[Records for processing]:
------------------------------------
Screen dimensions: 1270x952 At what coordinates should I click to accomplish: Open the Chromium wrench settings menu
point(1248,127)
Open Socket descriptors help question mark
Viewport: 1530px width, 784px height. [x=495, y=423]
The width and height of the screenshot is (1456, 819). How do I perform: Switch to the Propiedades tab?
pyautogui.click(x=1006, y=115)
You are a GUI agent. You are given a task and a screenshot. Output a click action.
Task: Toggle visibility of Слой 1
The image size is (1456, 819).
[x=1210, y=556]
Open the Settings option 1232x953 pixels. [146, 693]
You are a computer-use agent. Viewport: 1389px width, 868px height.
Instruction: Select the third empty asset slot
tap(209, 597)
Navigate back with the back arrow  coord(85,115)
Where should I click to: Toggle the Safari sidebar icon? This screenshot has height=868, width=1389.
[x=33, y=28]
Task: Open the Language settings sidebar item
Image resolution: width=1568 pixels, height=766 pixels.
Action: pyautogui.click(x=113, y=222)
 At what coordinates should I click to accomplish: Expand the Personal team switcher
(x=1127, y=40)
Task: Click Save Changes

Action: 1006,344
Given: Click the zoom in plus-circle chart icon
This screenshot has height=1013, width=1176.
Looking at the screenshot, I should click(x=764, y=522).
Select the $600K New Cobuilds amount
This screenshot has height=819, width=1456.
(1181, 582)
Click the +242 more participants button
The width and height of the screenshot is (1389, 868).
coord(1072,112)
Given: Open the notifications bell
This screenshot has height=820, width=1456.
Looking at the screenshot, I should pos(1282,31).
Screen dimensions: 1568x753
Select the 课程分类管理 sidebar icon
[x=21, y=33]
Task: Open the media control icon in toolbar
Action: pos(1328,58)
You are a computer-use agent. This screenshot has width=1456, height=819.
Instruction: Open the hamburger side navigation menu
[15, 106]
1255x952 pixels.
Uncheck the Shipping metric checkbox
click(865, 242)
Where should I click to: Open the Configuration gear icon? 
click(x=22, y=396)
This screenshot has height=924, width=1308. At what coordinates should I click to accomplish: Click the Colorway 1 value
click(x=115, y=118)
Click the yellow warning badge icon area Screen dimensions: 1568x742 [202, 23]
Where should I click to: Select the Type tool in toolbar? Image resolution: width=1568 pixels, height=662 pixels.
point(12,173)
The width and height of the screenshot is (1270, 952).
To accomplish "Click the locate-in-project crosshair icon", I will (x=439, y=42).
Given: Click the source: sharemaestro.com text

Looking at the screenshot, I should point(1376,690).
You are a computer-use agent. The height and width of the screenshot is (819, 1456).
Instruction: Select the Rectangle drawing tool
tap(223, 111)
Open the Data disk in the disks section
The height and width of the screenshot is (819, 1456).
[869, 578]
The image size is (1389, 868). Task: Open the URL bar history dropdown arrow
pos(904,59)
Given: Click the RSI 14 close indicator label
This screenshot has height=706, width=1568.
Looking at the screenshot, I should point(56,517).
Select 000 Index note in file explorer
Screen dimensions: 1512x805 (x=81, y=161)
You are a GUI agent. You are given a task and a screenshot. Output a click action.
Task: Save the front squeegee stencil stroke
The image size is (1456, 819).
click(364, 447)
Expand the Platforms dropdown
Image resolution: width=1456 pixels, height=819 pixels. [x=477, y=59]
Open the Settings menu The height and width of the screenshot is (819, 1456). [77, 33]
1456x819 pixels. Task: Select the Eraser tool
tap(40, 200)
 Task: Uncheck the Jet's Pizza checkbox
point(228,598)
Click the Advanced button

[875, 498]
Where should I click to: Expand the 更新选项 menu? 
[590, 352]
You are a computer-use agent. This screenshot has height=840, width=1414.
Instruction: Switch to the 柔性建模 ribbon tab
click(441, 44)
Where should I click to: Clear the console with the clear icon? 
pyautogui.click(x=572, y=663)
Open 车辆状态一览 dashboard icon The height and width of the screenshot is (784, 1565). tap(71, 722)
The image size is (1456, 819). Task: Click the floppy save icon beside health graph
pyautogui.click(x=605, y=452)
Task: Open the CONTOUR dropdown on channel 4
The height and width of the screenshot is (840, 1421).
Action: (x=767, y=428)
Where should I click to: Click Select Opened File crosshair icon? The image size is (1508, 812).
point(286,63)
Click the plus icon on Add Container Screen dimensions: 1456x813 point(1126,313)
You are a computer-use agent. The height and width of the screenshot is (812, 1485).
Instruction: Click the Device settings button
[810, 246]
------------------------------------
[Work order]: Once you have read the entries above, state how many of their lines include "computer", giving the number alone.

[Response area]: 5